Data entries
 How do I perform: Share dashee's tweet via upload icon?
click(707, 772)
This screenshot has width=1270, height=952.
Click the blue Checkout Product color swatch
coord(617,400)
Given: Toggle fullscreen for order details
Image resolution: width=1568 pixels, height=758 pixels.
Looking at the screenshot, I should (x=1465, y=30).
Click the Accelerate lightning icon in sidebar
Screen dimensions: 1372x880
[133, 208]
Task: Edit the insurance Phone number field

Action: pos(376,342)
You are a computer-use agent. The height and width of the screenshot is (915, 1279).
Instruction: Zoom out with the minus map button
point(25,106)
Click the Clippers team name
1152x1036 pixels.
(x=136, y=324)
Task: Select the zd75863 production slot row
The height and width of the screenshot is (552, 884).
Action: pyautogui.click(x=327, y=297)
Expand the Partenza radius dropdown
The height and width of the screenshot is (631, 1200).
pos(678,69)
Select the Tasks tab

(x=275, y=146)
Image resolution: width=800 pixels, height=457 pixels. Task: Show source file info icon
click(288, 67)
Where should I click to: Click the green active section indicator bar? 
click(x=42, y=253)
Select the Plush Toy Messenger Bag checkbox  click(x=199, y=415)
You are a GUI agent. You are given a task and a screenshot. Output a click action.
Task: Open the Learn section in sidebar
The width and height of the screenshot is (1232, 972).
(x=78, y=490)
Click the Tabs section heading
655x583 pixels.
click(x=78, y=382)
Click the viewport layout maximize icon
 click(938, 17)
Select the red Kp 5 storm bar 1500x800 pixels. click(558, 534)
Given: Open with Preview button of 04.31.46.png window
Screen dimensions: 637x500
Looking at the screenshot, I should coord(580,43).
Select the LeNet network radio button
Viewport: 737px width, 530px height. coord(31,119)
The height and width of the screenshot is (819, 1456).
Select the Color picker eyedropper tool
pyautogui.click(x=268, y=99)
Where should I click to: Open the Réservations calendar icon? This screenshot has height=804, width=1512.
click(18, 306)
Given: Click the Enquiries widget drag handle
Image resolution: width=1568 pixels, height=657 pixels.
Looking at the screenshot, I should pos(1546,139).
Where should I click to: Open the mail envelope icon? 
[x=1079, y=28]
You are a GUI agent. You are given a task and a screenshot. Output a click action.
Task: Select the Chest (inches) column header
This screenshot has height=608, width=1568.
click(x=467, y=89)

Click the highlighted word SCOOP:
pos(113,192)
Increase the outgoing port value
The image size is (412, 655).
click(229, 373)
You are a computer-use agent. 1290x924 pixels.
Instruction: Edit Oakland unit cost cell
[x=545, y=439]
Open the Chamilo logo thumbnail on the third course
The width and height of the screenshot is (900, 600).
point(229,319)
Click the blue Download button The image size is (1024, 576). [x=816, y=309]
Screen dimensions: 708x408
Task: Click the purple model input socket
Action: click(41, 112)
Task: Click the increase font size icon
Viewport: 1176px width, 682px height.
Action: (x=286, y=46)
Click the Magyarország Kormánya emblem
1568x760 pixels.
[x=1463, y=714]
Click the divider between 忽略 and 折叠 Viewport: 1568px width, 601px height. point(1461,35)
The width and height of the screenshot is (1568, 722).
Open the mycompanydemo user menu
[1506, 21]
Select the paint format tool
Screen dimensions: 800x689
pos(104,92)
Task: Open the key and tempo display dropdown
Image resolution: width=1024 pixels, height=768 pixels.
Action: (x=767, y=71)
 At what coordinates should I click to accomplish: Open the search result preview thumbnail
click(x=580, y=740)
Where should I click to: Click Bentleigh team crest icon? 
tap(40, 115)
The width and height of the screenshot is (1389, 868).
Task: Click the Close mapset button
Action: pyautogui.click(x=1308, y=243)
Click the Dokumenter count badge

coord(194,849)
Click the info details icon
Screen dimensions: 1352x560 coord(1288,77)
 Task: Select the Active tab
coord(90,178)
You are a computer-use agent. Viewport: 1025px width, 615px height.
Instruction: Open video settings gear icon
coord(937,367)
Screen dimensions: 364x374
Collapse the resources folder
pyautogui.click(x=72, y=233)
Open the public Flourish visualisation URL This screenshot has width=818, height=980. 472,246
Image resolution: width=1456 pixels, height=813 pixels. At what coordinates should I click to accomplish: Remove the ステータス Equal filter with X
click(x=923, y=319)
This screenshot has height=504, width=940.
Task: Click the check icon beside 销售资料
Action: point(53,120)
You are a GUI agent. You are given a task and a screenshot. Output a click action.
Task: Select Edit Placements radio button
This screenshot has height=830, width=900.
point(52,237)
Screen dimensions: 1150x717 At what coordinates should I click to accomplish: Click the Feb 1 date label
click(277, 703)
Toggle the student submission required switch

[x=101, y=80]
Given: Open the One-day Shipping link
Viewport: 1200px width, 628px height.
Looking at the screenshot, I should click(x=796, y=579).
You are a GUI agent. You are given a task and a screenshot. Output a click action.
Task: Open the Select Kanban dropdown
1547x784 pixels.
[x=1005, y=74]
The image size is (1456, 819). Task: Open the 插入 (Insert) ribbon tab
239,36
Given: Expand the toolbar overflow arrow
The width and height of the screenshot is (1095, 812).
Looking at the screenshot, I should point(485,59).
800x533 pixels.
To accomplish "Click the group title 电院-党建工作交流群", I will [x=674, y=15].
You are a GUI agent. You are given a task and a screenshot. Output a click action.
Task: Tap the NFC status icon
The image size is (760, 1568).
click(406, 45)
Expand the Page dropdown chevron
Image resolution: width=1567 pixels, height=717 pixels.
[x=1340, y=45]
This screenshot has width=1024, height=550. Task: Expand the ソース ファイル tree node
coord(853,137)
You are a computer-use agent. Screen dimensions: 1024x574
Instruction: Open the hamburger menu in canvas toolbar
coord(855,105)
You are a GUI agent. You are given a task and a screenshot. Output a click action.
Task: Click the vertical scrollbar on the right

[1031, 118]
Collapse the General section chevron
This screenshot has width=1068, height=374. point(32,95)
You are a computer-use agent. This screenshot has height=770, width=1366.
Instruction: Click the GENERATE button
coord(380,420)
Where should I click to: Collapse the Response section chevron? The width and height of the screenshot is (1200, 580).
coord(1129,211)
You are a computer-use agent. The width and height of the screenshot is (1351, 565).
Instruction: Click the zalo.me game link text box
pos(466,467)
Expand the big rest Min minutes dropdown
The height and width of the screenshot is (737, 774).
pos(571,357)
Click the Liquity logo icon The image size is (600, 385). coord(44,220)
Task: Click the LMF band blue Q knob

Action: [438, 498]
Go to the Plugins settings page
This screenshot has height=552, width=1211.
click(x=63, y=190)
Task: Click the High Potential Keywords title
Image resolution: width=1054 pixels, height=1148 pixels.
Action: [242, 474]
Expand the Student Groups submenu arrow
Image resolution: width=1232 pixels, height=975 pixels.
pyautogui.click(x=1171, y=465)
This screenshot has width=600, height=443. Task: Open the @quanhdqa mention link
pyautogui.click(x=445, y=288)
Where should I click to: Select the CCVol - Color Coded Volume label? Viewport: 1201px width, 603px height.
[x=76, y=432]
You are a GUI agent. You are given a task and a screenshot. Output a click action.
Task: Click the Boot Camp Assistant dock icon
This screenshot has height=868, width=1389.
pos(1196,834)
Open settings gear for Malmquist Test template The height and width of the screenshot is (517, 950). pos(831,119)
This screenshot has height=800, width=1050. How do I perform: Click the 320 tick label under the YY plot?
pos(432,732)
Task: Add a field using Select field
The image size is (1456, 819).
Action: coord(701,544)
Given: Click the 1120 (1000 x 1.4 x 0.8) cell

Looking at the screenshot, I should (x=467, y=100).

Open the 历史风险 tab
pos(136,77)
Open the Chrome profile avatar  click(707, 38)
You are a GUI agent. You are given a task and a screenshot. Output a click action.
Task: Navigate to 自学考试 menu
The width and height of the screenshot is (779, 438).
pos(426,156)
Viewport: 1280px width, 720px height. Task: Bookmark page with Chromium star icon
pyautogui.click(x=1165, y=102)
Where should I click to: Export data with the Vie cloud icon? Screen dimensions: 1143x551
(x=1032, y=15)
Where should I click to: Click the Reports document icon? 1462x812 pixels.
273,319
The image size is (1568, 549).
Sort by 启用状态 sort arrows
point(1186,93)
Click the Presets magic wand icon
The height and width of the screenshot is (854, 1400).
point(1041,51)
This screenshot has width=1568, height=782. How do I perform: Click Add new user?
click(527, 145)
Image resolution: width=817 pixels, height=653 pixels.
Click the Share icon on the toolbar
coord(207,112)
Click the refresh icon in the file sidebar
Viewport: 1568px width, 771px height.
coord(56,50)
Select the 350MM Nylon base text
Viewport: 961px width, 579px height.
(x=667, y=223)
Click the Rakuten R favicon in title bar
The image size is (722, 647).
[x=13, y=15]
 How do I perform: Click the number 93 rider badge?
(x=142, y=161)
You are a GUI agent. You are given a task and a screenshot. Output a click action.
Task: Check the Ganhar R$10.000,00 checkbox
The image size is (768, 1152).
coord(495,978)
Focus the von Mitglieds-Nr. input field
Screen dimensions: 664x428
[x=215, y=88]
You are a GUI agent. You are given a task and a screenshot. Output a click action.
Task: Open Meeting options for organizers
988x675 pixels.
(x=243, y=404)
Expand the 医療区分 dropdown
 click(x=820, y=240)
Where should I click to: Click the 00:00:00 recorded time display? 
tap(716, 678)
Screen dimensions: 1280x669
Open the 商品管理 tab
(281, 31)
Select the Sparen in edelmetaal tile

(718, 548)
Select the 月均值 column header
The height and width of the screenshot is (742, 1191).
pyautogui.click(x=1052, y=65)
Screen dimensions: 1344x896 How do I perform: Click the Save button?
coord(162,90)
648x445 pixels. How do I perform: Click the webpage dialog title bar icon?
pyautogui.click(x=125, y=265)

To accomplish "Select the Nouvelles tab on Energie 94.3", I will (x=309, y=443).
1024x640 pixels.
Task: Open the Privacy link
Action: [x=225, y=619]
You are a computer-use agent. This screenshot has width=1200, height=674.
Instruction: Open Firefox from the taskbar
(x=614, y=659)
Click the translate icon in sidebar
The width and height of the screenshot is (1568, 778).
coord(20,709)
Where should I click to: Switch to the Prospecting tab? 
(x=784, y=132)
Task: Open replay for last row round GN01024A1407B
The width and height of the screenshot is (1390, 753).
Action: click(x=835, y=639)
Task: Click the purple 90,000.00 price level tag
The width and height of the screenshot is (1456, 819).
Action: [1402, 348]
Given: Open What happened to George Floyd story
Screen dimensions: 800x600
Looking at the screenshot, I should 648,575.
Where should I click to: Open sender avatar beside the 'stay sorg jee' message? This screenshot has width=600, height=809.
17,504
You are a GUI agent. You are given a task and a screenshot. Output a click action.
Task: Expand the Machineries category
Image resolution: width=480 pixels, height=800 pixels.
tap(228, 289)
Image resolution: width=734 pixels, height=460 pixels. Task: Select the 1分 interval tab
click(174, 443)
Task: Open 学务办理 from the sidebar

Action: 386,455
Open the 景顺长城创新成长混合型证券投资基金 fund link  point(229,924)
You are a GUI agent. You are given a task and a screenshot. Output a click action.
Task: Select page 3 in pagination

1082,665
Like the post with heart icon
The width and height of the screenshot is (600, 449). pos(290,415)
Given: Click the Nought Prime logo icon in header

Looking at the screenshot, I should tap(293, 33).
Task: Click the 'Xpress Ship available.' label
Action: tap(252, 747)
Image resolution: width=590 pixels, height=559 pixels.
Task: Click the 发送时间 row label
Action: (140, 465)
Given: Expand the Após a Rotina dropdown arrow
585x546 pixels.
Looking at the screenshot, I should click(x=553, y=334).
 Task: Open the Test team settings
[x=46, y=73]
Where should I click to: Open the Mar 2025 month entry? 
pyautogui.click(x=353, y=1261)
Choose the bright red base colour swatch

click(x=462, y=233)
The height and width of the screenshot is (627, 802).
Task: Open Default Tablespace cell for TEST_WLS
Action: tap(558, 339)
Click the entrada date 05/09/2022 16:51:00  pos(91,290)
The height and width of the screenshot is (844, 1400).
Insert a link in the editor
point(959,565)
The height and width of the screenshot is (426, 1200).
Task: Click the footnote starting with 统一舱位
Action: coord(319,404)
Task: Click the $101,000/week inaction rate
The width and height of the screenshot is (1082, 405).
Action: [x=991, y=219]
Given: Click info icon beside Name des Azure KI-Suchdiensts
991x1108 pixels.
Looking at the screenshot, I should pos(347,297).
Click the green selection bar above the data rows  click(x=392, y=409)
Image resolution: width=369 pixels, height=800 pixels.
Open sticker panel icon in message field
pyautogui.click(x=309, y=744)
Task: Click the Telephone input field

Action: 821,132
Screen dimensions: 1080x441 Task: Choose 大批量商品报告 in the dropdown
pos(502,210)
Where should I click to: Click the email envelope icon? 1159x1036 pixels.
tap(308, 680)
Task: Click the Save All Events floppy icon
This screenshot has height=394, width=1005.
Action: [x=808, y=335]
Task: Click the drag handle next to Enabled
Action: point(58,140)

#### Task description
Starting with the line containing "This screenshot has width=600, height=443." and going on through the line containing "pos(1196,834)", convert the material into a two-column CSV with the columns instruction and response. Make one row per request, put each request's text under instruction and its answer under response, and quote every field after replacing line breaks with spaces.

#### Task solution
instruction,response
"This screenshot has width=600, height=443. Task: Open the @quanhdqa mention link","pyautogui.click(x=445, y=288)"
"Where should I click to: Select the CCVol - Color Coded Volume label? Viewport: 1201px width, 603px height.","[x=76, y=432]"
"You are a GUI agent. You are given a task and a screenshot. Output a click action. Task: Click the Boot Camp Assistant dock icon This screenshot has height=868, width=1389.","pos(1196,834)"